#### EXTRACTED DATA ####

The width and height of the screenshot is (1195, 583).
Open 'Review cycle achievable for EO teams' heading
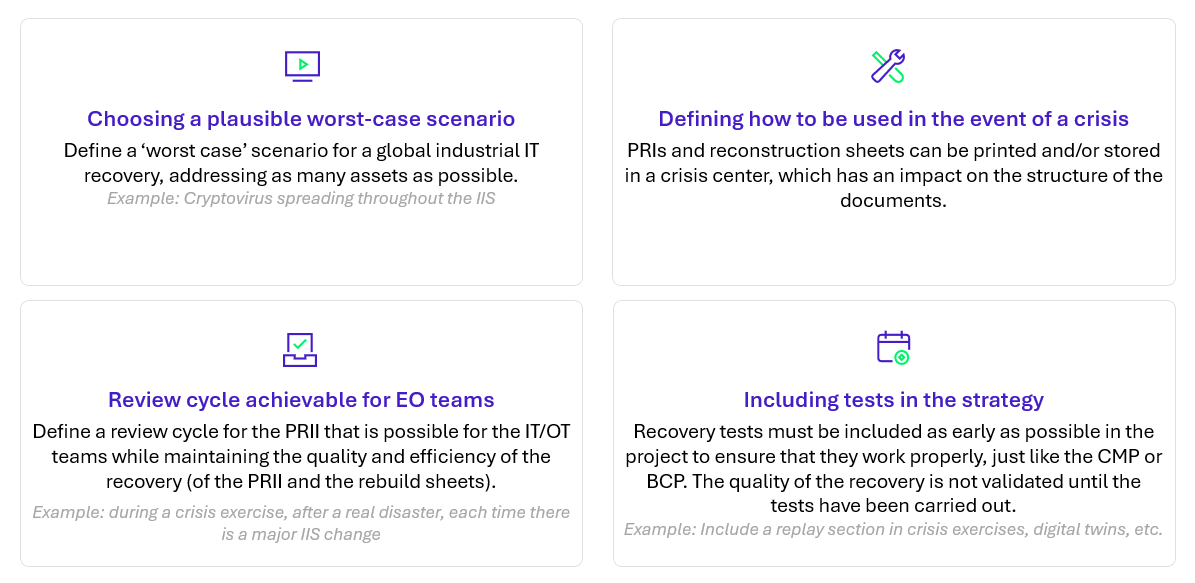[x=301, y=399]
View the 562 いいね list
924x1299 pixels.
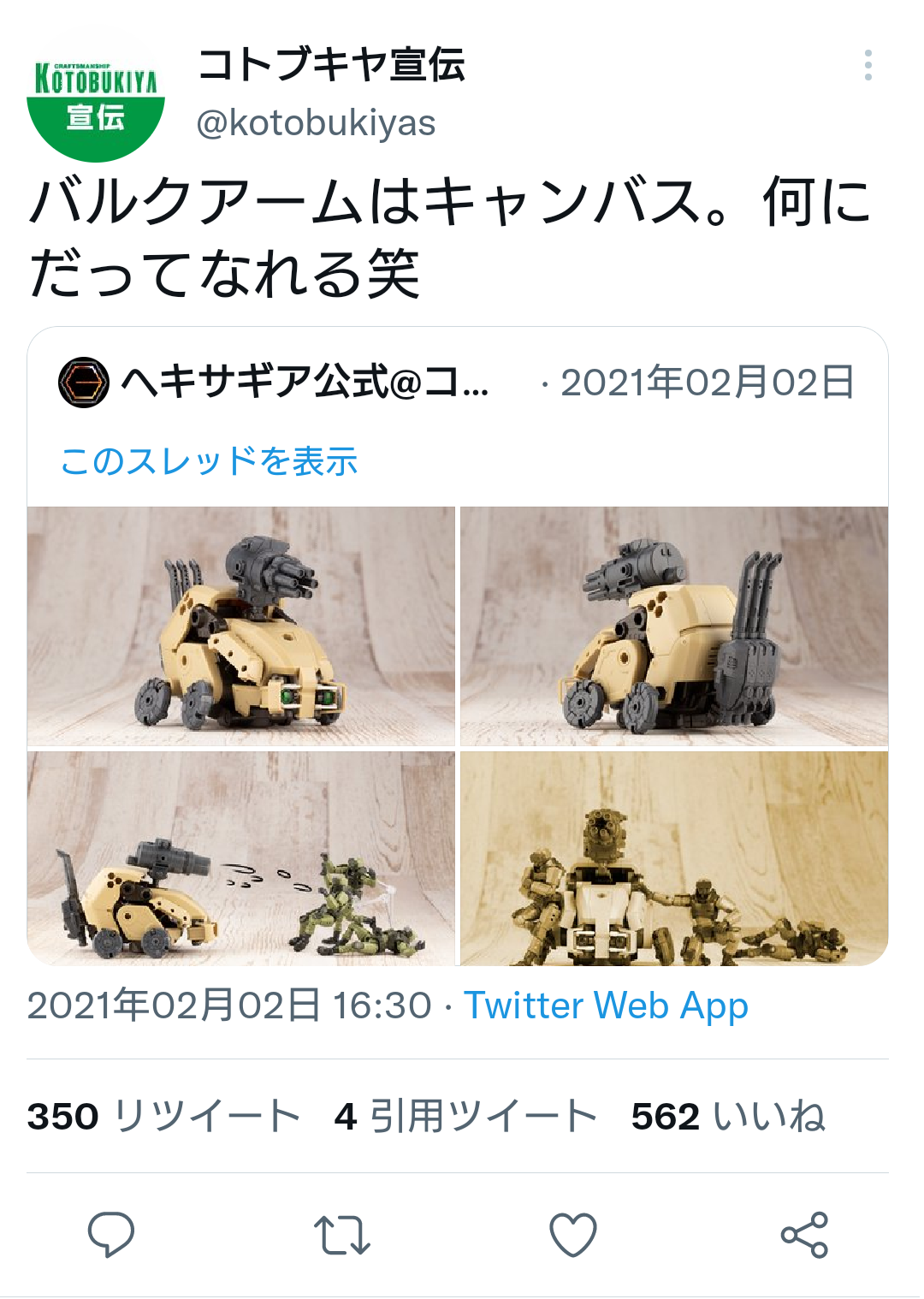[728, 1116]
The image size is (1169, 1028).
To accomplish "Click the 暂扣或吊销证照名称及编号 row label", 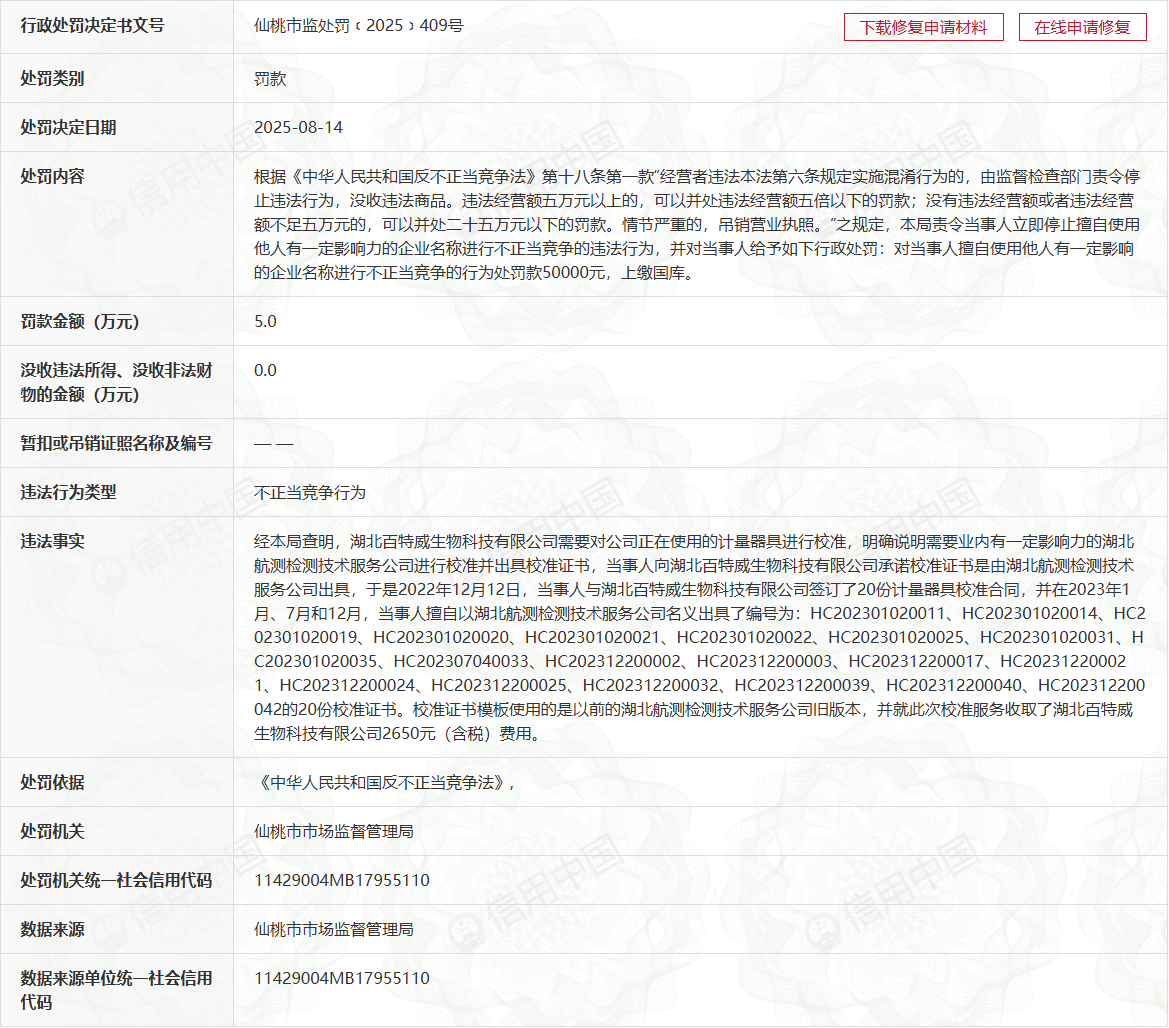I will tap(116, 444).
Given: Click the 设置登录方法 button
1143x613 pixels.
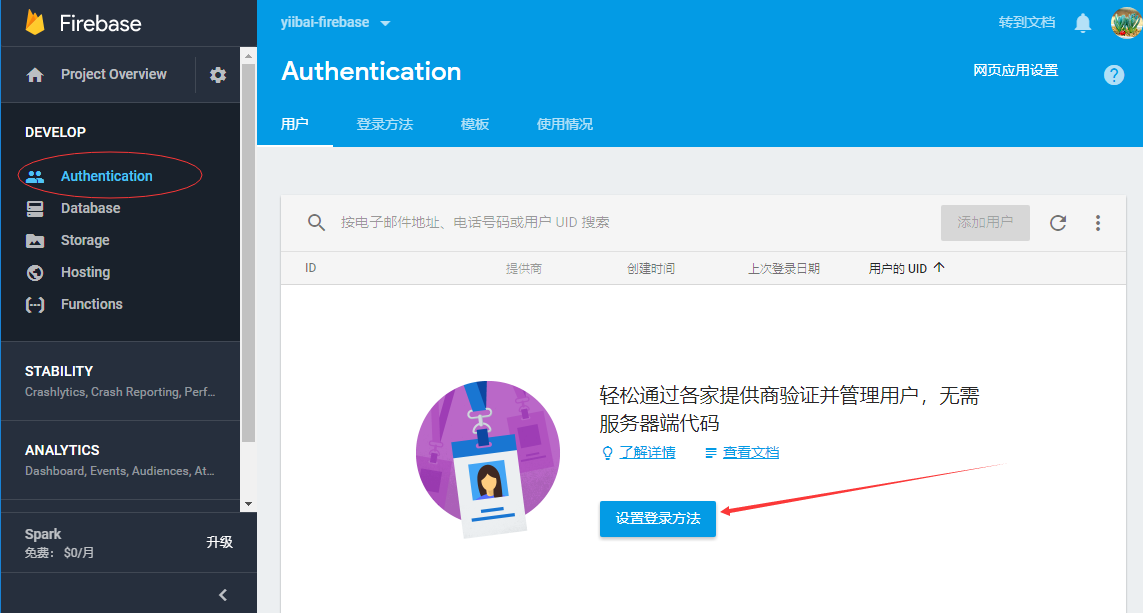Looking at the screenshot, I should (x=658, y=519).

####

### TASK REQUIREMENTS
Transcribe only these lines, exactly: the first line of the listing, every line after it, and the line with "The image size is (1169, 1028).", where the copy ends. Include no picture.

### RESULT OF THIS EXERCISE
The width and height of the screenshot is (1195, 583).
Open 'Review cycle achievable for EO teams' heading
[x=301, y=399]
View the 562 いいね list
924x1299 pixels.
[728, 1116]
The image size is (1169, 1028).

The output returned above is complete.